§ **Problem to solve**
Check every line of the entries for "computer", and copy the lines that hold it.

[[ Dataset open ]]

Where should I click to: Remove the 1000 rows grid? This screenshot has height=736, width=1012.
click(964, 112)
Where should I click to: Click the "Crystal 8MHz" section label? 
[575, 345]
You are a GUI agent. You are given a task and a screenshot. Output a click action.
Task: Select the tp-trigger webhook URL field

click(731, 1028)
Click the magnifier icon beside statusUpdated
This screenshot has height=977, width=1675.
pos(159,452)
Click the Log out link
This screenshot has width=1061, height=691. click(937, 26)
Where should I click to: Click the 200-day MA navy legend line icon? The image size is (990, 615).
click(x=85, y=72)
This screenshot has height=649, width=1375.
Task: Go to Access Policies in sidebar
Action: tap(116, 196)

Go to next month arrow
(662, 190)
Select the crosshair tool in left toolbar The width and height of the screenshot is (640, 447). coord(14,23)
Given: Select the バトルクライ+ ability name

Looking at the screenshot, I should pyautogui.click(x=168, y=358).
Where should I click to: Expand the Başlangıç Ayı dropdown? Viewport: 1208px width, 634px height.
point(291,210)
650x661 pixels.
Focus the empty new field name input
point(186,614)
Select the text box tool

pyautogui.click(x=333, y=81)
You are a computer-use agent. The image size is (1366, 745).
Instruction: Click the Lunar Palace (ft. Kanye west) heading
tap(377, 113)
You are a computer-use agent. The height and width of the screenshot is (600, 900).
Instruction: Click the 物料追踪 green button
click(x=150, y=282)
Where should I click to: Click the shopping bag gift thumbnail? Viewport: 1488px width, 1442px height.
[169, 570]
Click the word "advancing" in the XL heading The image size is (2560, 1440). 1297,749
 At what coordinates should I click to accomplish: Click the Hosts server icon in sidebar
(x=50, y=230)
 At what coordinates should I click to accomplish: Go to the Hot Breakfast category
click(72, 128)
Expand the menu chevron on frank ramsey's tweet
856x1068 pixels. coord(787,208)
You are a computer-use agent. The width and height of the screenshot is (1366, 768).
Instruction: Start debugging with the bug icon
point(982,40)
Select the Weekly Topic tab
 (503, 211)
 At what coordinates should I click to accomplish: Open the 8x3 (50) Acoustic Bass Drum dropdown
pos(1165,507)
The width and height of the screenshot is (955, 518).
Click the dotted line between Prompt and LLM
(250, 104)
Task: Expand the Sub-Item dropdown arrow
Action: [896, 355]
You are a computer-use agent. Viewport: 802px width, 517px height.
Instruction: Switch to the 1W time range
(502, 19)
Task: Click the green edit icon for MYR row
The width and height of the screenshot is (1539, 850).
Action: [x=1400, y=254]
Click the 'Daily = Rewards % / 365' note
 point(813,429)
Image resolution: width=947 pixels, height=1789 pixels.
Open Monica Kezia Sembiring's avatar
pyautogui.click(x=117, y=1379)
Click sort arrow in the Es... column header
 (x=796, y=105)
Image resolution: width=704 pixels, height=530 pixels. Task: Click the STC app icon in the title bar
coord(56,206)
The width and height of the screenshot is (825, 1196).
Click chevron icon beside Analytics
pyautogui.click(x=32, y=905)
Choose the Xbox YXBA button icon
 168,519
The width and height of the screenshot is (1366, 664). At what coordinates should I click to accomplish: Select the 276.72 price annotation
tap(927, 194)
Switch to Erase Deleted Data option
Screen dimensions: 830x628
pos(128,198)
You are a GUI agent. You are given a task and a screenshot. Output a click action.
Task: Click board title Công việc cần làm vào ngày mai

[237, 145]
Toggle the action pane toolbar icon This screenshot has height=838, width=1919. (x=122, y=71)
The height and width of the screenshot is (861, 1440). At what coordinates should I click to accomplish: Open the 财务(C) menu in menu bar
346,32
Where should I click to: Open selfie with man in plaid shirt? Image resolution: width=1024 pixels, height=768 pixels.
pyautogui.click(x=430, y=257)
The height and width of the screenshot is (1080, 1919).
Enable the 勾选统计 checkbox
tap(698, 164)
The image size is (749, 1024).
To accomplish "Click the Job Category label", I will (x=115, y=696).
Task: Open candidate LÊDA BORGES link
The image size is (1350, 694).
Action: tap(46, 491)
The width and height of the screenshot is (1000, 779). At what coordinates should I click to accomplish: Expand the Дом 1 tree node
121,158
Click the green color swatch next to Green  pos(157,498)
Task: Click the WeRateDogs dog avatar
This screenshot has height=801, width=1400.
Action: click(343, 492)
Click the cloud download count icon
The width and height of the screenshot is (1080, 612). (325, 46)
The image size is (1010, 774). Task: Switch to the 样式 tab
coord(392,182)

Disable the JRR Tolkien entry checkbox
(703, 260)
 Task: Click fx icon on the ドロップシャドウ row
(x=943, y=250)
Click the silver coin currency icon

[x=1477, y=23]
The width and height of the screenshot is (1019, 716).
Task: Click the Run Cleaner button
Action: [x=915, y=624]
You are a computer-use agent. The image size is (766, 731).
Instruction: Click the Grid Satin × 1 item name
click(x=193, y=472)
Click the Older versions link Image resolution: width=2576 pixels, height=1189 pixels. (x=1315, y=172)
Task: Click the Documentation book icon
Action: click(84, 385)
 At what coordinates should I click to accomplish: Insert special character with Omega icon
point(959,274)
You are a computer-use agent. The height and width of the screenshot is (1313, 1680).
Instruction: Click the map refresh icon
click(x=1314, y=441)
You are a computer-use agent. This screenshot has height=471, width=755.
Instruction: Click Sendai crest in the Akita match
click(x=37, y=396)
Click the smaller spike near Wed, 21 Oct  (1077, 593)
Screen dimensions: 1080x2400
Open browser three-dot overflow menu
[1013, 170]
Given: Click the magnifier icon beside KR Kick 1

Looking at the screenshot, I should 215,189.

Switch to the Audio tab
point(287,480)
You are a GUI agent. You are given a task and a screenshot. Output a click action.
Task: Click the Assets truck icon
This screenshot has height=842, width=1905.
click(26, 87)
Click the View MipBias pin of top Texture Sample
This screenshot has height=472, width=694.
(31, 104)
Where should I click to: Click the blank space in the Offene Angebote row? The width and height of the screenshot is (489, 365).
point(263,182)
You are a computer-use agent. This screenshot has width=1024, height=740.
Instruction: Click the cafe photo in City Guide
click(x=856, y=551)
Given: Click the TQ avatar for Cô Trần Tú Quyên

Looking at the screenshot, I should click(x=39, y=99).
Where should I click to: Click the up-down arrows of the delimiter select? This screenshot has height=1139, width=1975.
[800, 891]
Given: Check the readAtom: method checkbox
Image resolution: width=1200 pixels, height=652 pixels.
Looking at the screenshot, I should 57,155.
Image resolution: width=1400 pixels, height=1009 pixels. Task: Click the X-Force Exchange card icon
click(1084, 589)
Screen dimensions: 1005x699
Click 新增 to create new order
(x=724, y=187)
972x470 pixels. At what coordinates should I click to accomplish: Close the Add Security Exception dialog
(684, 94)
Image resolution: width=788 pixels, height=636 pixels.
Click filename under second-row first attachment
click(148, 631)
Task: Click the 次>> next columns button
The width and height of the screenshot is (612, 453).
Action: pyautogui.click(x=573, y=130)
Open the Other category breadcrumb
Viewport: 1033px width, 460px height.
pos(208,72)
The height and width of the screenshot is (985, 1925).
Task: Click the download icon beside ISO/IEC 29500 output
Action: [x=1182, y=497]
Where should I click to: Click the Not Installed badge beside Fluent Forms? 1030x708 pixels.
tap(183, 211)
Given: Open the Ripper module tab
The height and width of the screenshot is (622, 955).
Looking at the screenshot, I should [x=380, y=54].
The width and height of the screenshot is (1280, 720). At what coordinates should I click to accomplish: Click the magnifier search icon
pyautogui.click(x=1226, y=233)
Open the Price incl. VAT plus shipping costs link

[[ Dataset closed ]]

§ **Task answer**
You are a computer-use agent. The image size is (1366, 745).
You are a computer-use agent. The height and width of the screenshot is (600, 900).
You are a computer-use agent. The width and height of the screenshot is (1366, 768).
You are a computer-use agent. Viewport: 802px width, 517px height.
You are a computer-use agent. The image size is (766, 731).
You are a computer-use agent. The height and width of the screenshot is (1313, 1680).
You are a computer-use agent. This screenshot has height=471, width=755.
You are a computer-use agent. This screenshot has width=1024, height=740.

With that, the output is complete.